CSC Launches Global Institute for Emerging Healthcare Practices to Offer Global Market Expertise and Research
News Release -- June 06, 2011
Launch to Coincide with CSC Report on How Telemedicine Can Enable Emerging Care Models in the U.S., Europe and Australia
FALLS CHURCH, Va., June 6 – CSC (NYSE: CSC) today announced the launch of its Global Institute for Emerging Healthcare Practices with the mission of monitoring worldwide trends, conducting regional and multi-country studies, and evaluating emerging operational practices and technologies that have the potential to improve performance of healthcare industries around the world. By merging trends and experience across geographies, and tapping its expertise in the United States, Australia, Europe, the Middle East and Africa (EMEA), CSC’s new endeavor will offer healthcare providers the tools to learn about, and capitalize on, best practices no matter where they are developed.

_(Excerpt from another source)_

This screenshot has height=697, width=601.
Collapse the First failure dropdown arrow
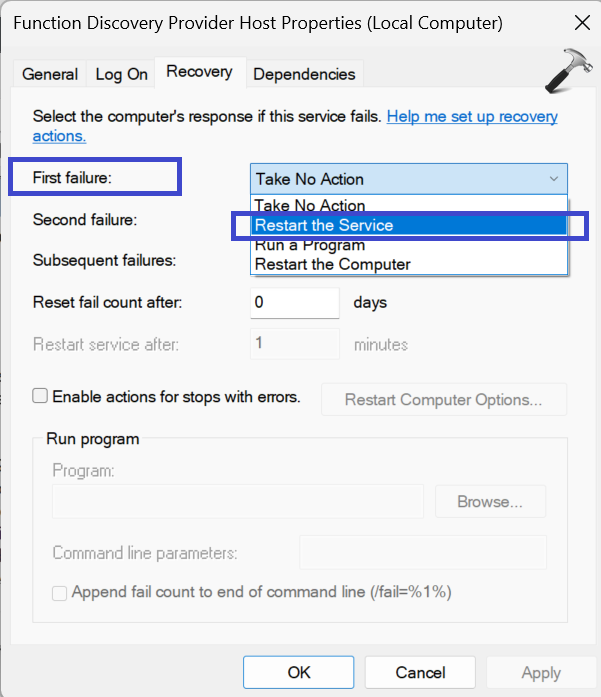coord(554,179)
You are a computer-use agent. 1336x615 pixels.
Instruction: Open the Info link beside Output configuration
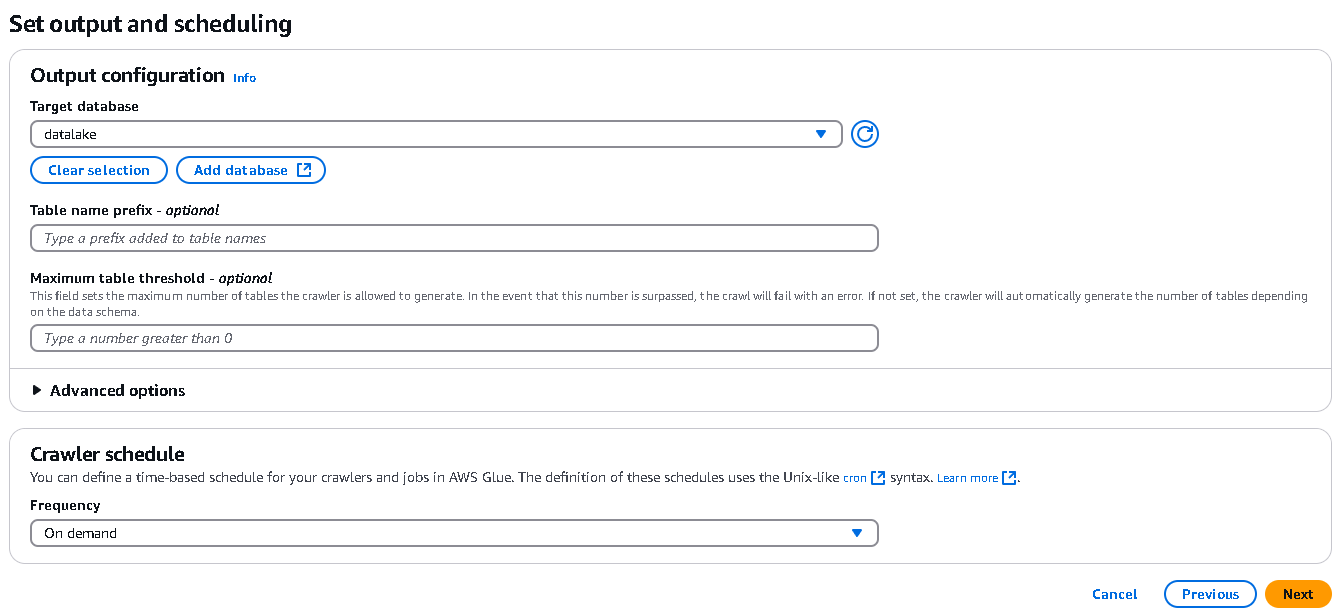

“While many aspects of healthcare payment differ among countries, the goals of safe, efficient and high quality care are universal – and technology is a critical component of delivering on these imperatives,” said Mark Roman, president of CSC’s Global Healthcare Group. “CSC’s expertise in technology, and our position as a global leader in the healthcare market, enables us to deliver key insights and uncover tools and services for use by our clients around the world. We are pleased to create a formal home for our thought leadership activities which will allow us to share what we learn with the industry.”
In tandem with the launch, CSC released a new global report, “Telemedicine – An Essential Technology for Reformed Healthcare,” that describes how telemedicine1 addresses the healthcare challenges of access to care, resource shortages and escalating costs that impact healthcare throughout the world. The report also identifies telemedicine solutions available and already in use around the world. For instance, specialists in Queensland, Australia, provide rural care through a mobile screening program that operates as a mobile clinic from a van in remote areas.
The immediate question for health systems and government/payers is where to start and how to make longer-range plans for integrating telemedicine into routine health care. Within the report, CSC makes the following recommendations to organizations considering a telemedicine solution:
- Start by picking one health care issue that can be addressed by telemedicine, using existing solutions that address access, resource and care delivery problems, from the ICU to home care.
- Focus on immediate needs and opportunities, but do not overlook selecting solutions with an eye toward broader use down the road, such as adding new services, and addressing the needs of changing target patient populations.
- Understand current challenges and investigate local and regional efforts that are continuing to chip away at these barriers. For example, in the U.S., new regulations have recently been announced that enable the credentialing of physicians who use telemedicine for remote care visits across state lines. In Australia, the Connecting Care program coordinated by New South Wales Health will be drawing on a number of products and services to support self monitoring and support solutions for patients with chronic conditions. The state-wide initiative will connect doctors, hospitals and community health services. Such knowledge can help organizations to shape a roadmap.
The report on telemedicine and others will be made available at the CSC Global Institute’s home online: www.dxc.technology/globalinstitute. The site will host a wide array of global resources and experts from the U.S., Australia and EMEA.
CSC is a global leader in providing technology-enabled business solutions and services. Headquartered in Falls Church, Va., CSC has approximately 91,000 employees and reported revenue of $16.0 billion for the 12 months ended April 1, 2011. For more information, visit the company's website at www.dxc.technology.
1 Telemedicine is the provision of healthcare services through use of information and communication technologies where the health professional and the patient - or two health professionals - are not in the same location.
i Sheri Porter, “CMS Proposes Easier Telemedicine Credentialing Processes for Hospitals,” AAFP News Now, June 16, 2011.
ii “New South Wales Readies for Large-Scale Telehealth Undertaking,”John Farrell, www.mobilehealthwatch.com, February 24, 2011. Viewed April 13, 2011.